## ACTIVITY
After counting the lines below that contain "filter", reply with that number alone.
# # # # # # #
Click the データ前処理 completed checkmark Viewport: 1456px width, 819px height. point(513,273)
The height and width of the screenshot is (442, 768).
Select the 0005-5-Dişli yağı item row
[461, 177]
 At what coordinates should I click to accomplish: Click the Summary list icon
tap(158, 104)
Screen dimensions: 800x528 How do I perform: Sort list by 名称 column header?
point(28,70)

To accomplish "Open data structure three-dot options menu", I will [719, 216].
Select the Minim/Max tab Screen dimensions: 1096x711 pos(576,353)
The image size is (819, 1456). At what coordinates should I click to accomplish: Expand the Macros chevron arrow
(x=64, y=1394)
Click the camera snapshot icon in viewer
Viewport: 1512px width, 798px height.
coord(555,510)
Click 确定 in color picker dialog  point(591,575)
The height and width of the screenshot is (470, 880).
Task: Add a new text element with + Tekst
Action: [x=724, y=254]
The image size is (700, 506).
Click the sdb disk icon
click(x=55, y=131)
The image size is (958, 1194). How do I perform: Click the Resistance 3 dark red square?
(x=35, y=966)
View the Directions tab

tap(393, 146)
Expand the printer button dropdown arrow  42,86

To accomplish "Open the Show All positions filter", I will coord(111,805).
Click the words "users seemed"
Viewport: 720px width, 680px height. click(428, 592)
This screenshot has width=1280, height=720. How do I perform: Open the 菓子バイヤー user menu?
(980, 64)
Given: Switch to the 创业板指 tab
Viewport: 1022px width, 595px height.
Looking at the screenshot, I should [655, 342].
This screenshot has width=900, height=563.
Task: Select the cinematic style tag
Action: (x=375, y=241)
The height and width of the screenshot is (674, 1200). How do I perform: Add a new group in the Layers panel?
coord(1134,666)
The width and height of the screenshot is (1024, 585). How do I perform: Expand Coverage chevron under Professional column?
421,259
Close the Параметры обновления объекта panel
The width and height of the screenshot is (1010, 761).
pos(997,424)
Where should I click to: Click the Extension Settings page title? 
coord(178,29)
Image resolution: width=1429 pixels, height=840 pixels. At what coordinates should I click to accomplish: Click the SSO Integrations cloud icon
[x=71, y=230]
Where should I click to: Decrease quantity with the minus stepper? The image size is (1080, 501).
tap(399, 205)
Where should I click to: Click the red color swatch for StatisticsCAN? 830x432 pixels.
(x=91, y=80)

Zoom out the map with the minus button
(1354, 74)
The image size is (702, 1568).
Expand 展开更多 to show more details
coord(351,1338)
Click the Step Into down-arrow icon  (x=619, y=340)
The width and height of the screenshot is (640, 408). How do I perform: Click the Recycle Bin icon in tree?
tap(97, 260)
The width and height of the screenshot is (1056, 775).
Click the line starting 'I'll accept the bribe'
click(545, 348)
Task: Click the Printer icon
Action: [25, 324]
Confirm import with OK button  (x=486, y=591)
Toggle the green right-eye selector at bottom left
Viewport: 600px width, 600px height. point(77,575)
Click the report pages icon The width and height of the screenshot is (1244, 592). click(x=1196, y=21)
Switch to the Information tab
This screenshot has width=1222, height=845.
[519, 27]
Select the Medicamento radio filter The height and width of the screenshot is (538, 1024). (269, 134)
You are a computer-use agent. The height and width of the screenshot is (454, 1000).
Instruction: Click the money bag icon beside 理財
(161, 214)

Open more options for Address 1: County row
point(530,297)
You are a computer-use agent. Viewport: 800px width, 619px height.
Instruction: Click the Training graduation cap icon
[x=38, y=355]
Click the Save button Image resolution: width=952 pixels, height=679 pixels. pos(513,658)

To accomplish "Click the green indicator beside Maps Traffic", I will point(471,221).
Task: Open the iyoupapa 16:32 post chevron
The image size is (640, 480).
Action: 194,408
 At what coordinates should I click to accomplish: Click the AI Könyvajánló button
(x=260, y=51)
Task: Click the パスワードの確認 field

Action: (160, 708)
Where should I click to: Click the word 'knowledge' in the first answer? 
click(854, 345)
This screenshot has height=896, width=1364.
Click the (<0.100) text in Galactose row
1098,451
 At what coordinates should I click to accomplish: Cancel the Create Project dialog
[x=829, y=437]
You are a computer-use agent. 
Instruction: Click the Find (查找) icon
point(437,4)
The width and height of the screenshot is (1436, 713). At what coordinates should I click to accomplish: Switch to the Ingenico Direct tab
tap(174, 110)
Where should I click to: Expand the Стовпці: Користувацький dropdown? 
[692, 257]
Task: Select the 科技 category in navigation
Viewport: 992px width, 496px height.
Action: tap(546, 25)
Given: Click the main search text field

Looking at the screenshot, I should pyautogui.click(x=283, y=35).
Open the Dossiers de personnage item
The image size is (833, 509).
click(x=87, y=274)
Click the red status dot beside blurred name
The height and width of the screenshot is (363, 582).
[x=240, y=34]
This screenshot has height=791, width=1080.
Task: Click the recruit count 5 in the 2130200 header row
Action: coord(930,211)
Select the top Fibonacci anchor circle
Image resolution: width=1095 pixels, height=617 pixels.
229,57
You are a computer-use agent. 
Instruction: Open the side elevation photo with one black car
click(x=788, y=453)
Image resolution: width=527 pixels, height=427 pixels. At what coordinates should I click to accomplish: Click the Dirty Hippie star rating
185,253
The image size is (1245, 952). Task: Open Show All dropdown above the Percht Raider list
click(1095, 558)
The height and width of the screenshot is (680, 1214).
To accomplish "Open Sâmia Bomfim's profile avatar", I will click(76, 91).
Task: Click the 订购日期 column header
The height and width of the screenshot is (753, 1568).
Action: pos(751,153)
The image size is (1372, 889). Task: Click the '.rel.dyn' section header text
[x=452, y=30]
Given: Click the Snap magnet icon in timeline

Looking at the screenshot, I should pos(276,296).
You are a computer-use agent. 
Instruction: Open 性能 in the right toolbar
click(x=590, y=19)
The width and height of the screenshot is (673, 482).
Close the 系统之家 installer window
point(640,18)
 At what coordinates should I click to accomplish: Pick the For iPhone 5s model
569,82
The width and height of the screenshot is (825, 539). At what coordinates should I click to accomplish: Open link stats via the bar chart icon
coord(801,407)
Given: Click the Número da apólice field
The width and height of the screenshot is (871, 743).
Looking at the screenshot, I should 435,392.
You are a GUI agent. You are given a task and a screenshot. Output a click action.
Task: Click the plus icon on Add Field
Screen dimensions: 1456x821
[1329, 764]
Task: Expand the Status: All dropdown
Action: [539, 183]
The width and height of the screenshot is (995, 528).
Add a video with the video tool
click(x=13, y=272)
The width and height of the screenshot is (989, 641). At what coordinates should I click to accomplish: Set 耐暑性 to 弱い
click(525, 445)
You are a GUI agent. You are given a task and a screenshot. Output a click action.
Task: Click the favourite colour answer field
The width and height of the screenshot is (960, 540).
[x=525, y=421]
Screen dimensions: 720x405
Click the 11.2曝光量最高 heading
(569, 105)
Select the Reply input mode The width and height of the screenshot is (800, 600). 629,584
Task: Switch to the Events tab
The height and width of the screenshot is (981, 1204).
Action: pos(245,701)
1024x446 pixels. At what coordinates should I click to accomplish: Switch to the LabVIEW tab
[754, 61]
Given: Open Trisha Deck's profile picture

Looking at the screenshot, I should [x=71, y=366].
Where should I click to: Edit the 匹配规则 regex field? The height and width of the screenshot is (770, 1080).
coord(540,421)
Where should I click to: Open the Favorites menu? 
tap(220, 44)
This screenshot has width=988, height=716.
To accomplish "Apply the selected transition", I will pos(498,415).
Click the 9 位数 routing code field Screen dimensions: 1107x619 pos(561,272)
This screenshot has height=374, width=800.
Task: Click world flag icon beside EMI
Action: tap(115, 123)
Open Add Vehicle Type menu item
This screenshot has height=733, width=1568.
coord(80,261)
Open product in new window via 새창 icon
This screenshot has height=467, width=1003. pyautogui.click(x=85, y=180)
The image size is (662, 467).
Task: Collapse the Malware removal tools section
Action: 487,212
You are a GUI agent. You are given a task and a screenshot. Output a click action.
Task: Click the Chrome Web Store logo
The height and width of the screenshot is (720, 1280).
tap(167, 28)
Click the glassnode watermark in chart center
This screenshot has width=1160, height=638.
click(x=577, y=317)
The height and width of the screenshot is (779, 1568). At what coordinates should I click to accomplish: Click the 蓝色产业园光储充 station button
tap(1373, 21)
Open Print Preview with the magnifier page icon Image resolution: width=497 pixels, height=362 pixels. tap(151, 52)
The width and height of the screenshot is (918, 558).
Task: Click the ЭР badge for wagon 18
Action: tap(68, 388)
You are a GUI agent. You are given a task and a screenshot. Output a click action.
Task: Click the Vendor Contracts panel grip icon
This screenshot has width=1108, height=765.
# # # # # # #
## SOLUTION TO THIS EXERCISE
2